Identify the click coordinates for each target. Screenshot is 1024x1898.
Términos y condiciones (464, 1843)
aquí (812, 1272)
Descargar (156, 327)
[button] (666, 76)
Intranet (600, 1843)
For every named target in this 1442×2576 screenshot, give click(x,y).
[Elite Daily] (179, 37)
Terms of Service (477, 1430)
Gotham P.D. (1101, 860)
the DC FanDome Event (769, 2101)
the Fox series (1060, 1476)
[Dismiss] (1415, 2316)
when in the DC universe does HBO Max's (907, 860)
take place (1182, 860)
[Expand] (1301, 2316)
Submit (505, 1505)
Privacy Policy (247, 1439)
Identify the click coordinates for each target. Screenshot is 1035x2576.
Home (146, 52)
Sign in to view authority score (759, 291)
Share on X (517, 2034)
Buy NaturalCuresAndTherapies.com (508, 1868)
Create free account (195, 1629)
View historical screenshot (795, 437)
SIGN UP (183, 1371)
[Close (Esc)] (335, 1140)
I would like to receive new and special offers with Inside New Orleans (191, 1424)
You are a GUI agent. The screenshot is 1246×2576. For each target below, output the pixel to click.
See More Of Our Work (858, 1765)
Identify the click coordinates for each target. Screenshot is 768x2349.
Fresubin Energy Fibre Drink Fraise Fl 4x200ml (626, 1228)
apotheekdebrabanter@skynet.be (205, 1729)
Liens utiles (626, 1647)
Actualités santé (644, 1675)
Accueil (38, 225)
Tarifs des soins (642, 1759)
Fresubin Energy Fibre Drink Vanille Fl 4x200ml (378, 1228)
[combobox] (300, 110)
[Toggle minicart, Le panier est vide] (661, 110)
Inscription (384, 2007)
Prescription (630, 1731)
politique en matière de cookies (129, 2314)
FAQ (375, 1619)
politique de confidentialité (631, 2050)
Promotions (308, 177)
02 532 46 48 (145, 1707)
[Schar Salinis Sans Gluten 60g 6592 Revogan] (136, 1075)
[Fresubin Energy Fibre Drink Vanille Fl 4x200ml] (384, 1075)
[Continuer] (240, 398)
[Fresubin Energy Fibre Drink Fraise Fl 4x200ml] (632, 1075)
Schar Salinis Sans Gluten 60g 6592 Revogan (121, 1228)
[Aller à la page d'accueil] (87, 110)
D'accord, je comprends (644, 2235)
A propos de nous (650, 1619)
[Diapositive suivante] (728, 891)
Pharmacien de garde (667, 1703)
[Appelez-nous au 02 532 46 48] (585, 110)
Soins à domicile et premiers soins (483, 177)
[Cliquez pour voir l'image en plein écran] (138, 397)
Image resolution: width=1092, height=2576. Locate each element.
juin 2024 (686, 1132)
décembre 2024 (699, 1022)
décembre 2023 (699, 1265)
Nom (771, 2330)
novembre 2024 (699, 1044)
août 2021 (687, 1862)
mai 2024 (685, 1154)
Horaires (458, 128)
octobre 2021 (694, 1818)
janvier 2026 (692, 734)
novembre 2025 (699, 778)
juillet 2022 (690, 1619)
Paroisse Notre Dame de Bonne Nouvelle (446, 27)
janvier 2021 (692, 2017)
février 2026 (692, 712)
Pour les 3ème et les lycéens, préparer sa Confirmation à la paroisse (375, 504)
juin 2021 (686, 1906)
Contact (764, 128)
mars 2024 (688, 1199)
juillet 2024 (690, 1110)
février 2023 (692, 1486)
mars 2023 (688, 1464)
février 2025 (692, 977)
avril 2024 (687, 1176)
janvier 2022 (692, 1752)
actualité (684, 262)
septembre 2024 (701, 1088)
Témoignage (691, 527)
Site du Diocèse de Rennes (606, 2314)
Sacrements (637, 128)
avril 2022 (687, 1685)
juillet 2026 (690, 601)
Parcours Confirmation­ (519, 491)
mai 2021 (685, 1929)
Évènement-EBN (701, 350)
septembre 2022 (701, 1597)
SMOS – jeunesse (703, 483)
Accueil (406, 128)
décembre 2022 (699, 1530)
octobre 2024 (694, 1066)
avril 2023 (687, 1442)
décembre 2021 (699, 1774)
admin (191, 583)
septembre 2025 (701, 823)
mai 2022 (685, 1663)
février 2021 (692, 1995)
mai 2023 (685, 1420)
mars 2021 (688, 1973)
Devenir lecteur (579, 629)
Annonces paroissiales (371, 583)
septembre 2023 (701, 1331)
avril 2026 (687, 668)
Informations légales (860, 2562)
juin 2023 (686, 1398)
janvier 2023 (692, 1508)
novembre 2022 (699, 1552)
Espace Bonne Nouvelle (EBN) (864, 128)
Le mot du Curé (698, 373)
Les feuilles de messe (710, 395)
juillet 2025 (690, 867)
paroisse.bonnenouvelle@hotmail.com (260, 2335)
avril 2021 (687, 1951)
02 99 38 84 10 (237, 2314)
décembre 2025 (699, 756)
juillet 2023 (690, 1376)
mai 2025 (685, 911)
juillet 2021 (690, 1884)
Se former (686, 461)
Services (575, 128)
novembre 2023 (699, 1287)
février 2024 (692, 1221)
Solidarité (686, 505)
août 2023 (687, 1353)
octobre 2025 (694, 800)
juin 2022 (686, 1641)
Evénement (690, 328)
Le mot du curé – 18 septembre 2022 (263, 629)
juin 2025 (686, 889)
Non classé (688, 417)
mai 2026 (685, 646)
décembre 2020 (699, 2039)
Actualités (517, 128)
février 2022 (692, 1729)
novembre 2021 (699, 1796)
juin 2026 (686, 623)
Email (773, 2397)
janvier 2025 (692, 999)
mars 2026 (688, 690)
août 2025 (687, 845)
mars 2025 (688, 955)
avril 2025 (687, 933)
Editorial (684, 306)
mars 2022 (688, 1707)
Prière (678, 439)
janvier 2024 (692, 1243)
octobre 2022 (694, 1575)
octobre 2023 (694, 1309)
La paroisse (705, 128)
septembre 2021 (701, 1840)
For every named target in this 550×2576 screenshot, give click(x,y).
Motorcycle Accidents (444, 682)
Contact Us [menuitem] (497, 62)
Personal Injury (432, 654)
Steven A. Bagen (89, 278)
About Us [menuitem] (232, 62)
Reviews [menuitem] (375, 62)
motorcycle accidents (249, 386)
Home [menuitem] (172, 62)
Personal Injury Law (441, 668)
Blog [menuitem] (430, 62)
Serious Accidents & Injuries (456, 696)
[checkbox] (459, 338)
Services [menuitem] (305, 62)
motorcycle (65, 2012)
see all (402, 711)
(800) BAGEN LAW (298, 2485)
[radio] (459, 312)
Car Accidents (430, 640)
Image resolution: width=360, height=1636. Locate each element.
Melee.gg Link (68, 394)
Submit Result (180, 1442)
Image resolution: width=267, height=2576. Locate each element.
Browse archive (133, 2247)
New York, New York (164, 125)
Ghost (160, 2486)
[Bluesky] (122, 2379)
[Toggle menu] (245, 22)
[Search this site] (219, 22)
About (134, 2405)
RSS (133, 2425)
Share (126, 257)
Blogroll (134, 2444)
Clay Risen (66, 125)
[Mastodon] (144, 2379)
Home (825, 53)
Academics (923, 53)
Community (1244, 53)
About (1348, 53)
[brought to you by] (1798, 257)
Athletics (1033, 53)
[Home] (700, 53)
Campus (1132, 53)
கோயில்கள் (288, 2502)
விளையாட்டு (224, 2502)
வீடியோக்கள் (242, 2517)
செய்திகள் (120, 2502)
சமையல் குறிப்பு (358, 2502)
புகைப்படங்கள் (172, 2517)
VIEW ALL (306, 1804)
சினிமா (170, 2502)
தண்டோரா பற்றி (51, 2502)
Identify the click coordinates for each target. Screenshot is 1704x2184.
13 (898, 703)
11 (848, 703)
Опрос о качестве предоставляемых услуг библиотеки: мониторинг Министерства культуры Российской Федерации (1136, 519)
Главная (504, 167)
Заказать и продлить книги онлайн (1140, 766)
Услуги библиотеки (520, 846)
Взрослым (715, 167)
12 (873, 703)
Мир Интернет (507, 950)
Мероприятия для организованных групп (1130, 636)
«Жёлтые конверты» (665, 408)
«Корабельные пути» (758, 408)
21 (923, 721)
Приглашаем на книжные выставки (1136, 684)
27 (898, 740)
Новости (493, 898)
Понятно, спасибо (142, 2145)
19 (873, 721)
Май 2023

──────────

Work to complete — As the answer, set down only the lines from the data above between the one holding "Informations légales (860, 2562)" and the one holding "see all (402, 711)", inclusive, exactly as they read.

Solution to the problem —
Informations légales (860, 2562)
juin 2023 (686, 1398)
janvier 2023 (692, 1508)
novembre 2022 (699, 1552)
Espace Bonne Nouvelle (EBN) (864, 128)
Le mot du Curé (698, 373)
Les feuilles de messe (710, 395)
juillet 2025 (690, 867)
paroisse.bonnenouvelle@hotmail.com (260, 2335)
avril 2021 (687, 1951)
02 99 38 84 10 (237, 2314)
décembre 2025 (699, 756)
juillet 2023 (690, 1376)
mai 2025 (685, 911)
juillet 2021 (690, 1884)
Se former (686, 461)
Services (575, 128)
novembre 2023 (699, 1287)
février 2024 (692, 1221)
Solidarité (686, 505)
août 2023 (687, 1353)
octobre 2025 (694, 800)
juin 2022 (686, 1641)
Evénement (690, 328)
Le mot du curé – 18 septembre 2022 (263, 629)
juin 2025 (686, 889)
Non classé (688, 417)
mai 2026 (685, 646)
décembre 2020 (699, 2039)
Actualités (517, 128)
février 2022 (692, 1729)
novembre 2021 (699, 1796)
juin 2026 (686, 623)
Email (773, 2397)
janvier 2025 (692, 999)
mars 2026 (688, 690)
août 2025 (687, 845)
mars 2025 (688, 955)
avril 2025 (687, 933)
Editorial (684, 306)
mars 2022 (688, 1707)
Prière (678, 439)
janvier 2024 (692, 1243)
octobre 2022 (694, 1575)
octobre 2023 (694, 1309)
La paroisse (705, 128)
septembre 2021 (701, 1840)
For every named target in this 550×2576 screenshot, give click(x,y).
Motorcycle Accidents (444, 682)
Contact Us [menuitem] (497, 62)
Personal Injury (432, 654)
Steven A. Bagen (89, 278)
About Us [menuitem] (232, 62)
Reviews [menuitem] (375, 62)
motorcycle accidents (249, 386)
Home [menuitem] (172, 62)
Personal Injury Law (441, 668)
Blog [menuitem] (430, 62)
Serious Accidents & Injuries (456, 696)
[checkbox] (459, 338)
Services [menuitem] (305, 62)
motorcycle (65, 2012)
see all (402, 711)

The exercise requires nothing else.